Emboldened by a prediction I made for a Manchester local television station ahead of the Champions League final (“It’ll go to penalties, after being 1-1 after extra time,” I said. “And you know Edwin Van der Sar has saved penalties against Chelsea before”) I am going to make one for the Euro 2008: Spain are going to win it.
Mind, the thing about the Champions League one was I didn’t really believe it. I was pretty certain Chelsea were going to do it, but just said that because it was a Manchester television station and I didn’t want to upset their viewers. Unfortunately I barely remembered saying it. Especially when I made a telephone bet later in the day and went with Chelsea. So what do I know as a pundit? Except this: I really do think Spain will do it.
We all know why they normally don’t. Spain’s is not a national dressing room, it is more a regional assembly of warring councils. The Basques can’t stand the Catalans, the Balearic islanders can’t stand the mainlanders and everyone hates anyone from Madrid. Except those from Madrid, obviously, who hate everyone else. Trying to convert the disparate interests into a working whole has been a task well beyond a succession of Spanish coaches. Which has resulted in Spain’s record in international competition (one victory in the European Championships in 1964) being even more woeful than England’s. And that is saying something. Especially given the strengths of the country’s league.
This time, however, it will be different. Spain have everything going for them: players, temperament, timing. If you were creating a fantasy football side, picking from the squads of all the other nations in this competition, you would be hard pushed to come with anything to match what Spain has to offer. With Casillas, Puyol and Ramos in defence they have a collection of veterans so experienced, so wily, so competent, so grizzled in a movie they would be played by Clint Eastwood, Bruce Willis and Harrison Ford. These are defenders who don’t make mistakes, who take being beaten as a personal insult. In midfield, the regional battles will be irrelevant as all of Spain’s finest talents are Catalans: Xavi, Inesta and Fabregas. The latter is a player who – for reasons best known to himself – insists of using his nickname on his international shirt and being referred to as Cesc. While up front they have the two best forwards in the competition: Torres and David Villa, pace, power and panache made flesh.
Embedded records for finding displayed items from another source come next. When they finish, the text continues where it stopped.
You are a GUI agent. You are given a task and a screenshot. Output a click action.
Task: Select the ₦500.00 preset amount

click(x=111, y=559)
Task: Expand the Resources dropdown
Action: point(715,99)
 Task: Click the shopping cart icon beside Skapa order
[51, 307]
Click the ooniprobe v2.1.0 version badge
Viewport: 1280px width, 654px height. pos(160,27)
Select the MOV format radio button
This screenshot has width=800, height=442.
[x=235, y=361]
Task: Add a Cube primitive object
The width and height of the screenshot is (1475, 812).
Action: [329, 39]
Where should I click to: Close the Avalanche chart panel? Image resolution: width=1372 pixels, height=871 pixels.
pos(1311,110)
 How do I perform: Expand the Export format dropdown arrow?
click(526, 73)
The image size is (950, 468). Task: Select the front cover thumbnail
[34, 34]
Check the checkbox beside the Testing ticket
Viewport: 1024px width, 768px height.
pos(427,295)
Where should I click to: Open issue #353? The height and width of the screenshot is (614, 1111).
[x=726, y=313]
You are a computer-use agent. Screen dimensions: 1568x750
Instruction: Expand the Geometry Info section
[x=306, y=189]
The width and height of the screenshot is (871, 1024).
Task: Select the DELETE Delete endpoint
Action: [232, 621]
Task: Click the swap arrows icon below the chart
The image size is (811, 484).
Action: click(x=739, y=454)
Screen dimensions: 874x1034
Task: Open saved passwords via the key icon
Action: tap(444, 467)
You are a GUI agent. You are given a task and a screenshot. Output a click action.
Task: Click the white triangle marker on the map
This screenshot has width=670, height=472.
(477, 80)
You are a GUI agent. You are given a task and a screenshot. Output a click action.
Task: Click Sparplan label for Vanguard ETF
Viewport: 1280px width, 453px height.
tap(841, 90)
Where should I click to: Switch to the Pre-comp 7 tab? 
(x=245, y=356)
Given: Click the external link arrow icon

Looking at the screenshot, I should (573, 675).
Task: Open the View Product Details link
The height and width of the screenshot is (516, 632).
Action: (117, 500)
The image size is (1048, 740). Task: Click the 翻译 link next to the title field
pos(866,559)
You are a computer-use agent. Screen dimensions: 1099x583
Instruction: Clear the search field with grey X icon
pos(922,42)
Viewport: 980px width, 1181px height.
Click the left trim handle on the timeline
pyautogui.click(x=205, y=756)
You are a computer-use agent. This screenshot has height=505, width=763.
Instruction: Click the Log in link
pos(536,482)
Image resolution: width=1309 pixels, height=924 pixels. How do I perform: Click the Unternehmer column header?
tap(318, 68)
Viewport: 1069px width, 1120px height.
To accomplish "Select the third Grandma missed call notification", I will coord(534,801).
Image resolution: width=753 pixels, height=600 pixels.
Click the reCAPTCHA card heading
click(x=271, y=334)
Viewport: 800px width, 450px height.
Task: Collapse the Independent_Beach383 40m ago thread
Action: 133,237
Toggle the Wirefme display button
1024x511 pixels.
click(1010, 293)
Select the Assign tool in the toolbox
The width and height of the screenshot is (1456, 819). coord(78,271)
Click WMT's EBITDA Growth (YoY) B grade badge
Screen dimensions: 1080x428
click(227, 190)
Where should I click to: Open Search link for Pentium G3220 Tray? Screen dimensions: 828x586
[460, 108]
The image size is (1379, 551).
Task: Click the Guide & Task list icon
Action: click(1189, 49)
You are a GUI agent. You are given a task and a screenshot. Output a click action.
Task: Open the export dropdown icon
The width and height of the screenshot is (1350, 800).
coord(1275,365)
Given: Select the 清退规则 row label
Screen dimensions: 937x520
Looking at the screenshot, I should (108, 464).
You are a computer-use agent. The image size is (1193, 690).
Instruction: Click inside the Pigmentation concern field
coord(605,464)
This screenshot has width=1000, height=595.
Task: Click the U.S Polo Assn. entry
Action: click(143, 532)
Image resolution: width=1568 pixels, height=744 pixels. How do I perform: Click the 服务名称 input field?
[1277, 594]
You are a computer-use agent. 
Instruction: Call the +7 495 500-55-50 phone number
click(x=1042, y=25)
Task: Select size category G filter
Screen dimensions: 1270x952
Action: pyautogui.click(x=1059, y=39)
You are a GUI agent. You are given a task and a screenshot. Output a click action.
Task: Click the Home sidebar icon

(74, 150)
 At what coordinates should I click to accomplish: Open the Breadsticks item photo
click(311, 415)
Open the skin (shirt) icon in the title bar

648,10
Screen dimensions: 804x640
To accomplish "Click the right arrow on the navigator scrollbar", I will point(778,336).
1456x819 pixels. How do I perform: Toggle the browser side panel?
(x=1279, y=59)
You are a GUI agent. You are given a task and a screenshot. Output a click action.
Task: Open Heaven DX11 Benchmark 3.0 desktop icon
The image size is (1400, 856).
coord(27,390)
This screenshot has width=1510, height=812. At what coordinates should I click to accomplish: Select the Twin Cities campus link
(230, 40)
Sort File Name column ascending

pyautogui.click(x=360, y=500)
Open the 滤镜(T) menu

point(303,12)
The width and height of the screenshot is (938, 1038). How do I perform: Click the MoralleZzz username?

But the thing that really makes me think this could be Spain’s year is the presence brooding in the dug out. Luis Aragones is a cantankerous old cove of a coach, given to sulphurous public utterances and inexcusable racist utterances involving leading French forwards. He is, in many ways, the face of the old-fashioned, backwoods Spain of the sort that makes fun of Lewis Hamilton’s skin colour at Formula One testing in Barcelona. Unacceptable and unnecessary. Yet there is something about Aragones that suggests he is plugged into the footballing zeitgeist: his age. He is 70. And this season has been the year of the old coach. What with the 61 year-old Harry Redknapp lifting the FA Cup, Fabio Capello, 62 in June setting off on a four-year plan with England, 66 year-old Alex Ferguson winning the golden double of Premier League and Champions League and 69 year-old Giovanni Trapattoni taking control of the Irish squad, football is now in thrall to the wisdom of the grey.
Aragones is poised to add another glittering pot to the collection compiled by the old boys network. Age will not only not wither this lot, it will not be denied. It is Spain’s trophy.